* _REQUIREMENT A_
Can you retype the blog post about Jack Kelly's global warming column from "Sunday, February 14, 2010" up to and including "I got nothing."?

═══ TEXT TO READ

Sunday, February 14, 2010

Jack Kelly and a bit more ...

Well, I am still not posting quite as mush as I should (cough *taxes*), but when Jack Kelly pens a column on global warming, it is a bit like catnip to blogging tabby ... or something. Anyway, I read Kelly column this morning, and then read Davoe's post on it on 2 Political Junkies a bit later. But I swear I came up with my own independent conclusions ahead of reading 2PJ's (which actually probably aren't Davoe's anyway). And those conclusions are .... ah, I got nothing.

Wait no, I was just having a bit of fun with you, I really do have something, which is that Jack complains through the whole column about what journalists are saying about global warming, as if that proves something. Then, at the end, he quotes someone from the National Review complaining about how US journalists aren't covering the stolen emails from east Anglia, and how those emails invalidate the whole of global warming. To which my reaction was "Wha ...?".

══════

* _REQUIREMENT B_
Which lines of the records contain the word "Where"? Pick out each one and copy it.

═══ INFORMATION PROVIDED

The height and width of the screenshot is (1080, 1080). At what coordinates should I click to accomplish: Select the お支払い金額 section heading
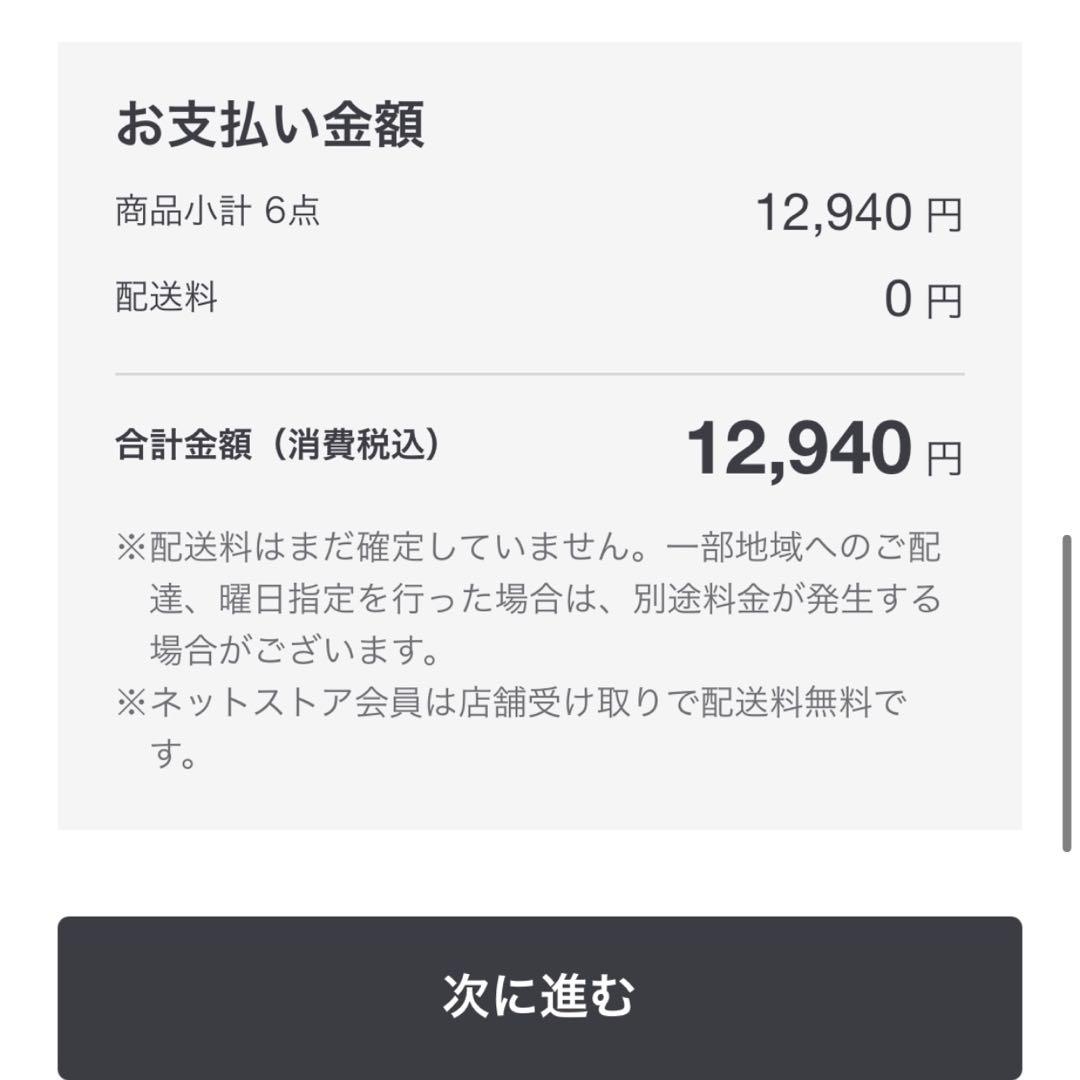point(270,122)
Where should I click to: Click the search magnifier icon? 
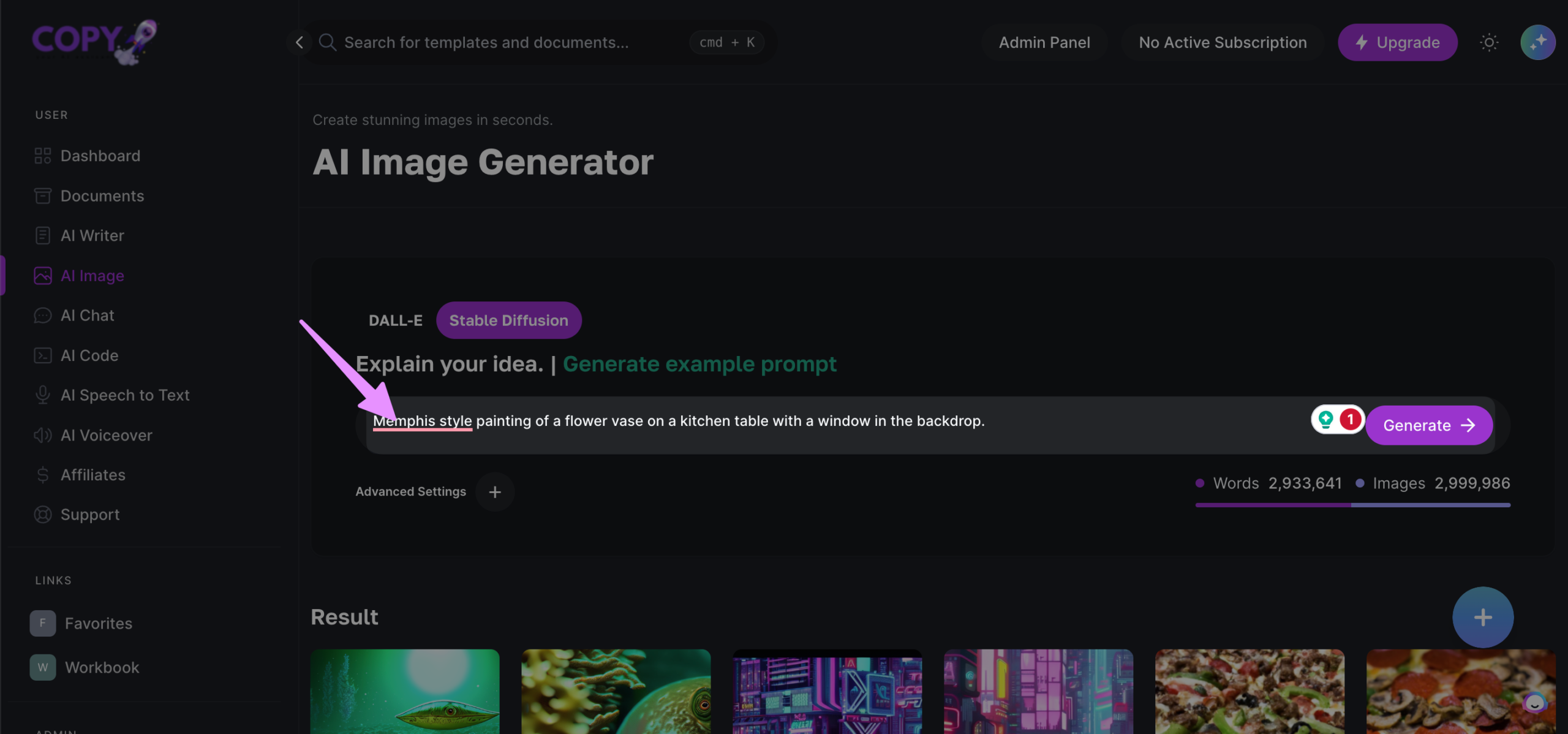pyautogui.click(x=328, y=42)
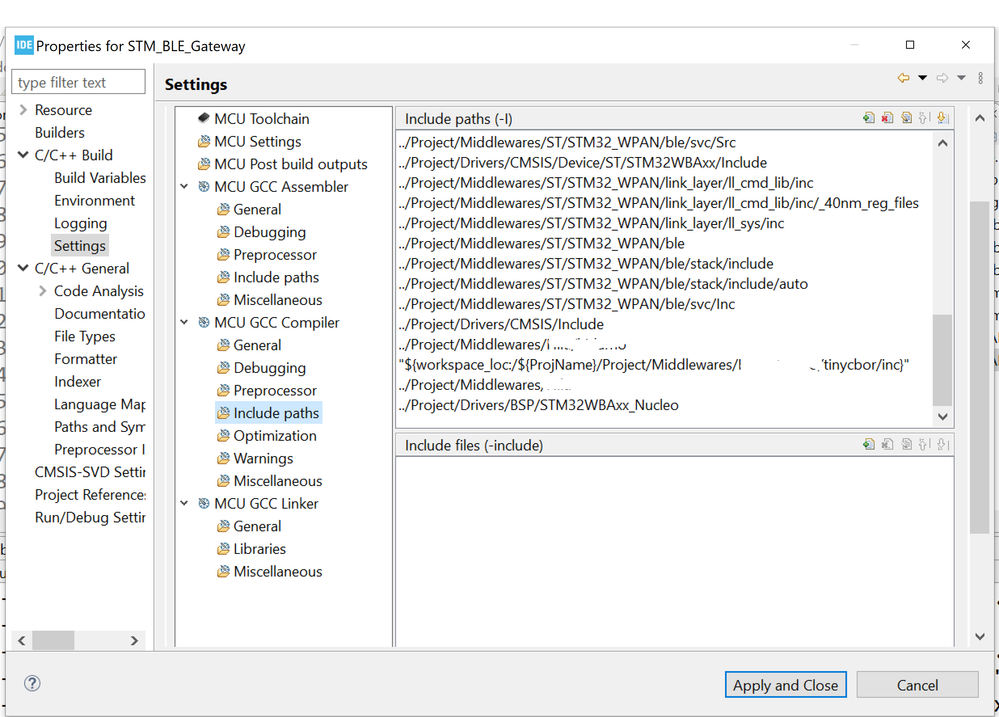Click the Cancel button
This screenshot has height=717, width=999.
pos(917,685)
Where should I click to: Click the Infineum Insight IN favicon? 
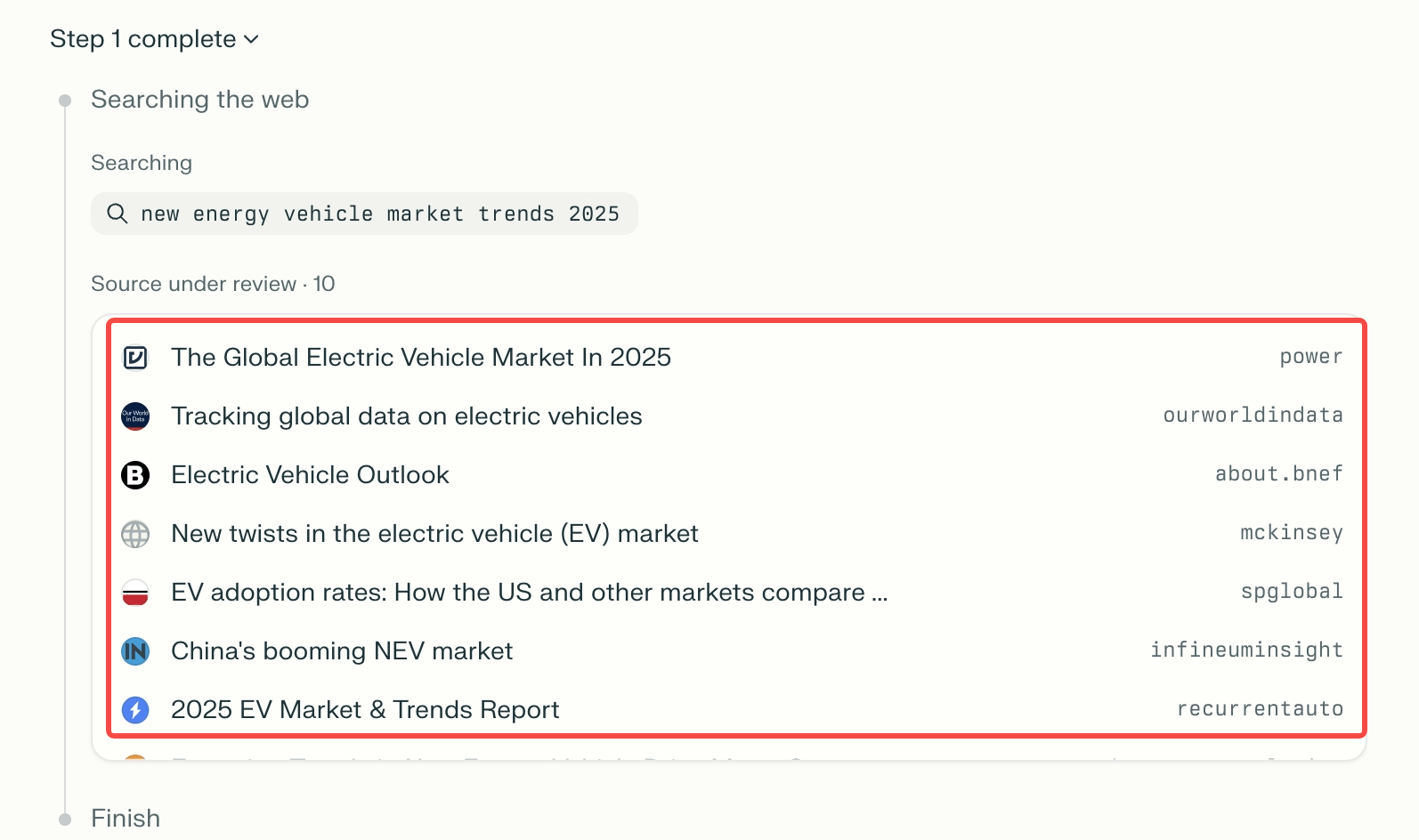pos(135,651)
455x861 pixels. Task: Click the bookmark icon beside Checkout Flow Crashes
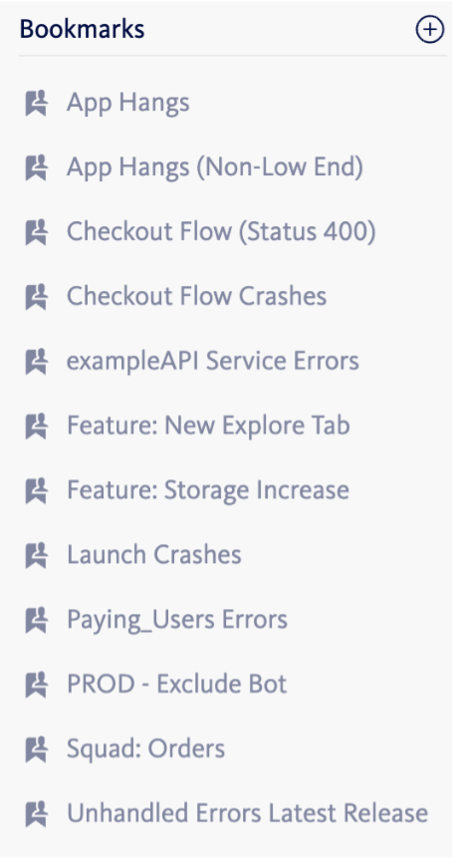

══════

* _FULL SOLUTION A_
Sunday, February 14, 2010

Jack Kelly and a bit more ...

Well, I am still not posting quite as mush as I should (cough *taxes*), but when Jack Kelly pens a column on global warming, it is a bit like catnip to blogging tabby ... or something. Anyway, I read Kelly column this morning, and then read Davoe's post on it on 2 Political Junkies a bit later. But I swear I came up with my own independent conclusions ahead of reading 2PJ's (which actually probably aren't Davoe's anyway). And those conclusions are .... ah, I got nothing.

* _FULL SOLUTION B_
Where should I click to: Click the search magnifier icon? 
Where should I click to: Click the Infineum Insight IN favicon? 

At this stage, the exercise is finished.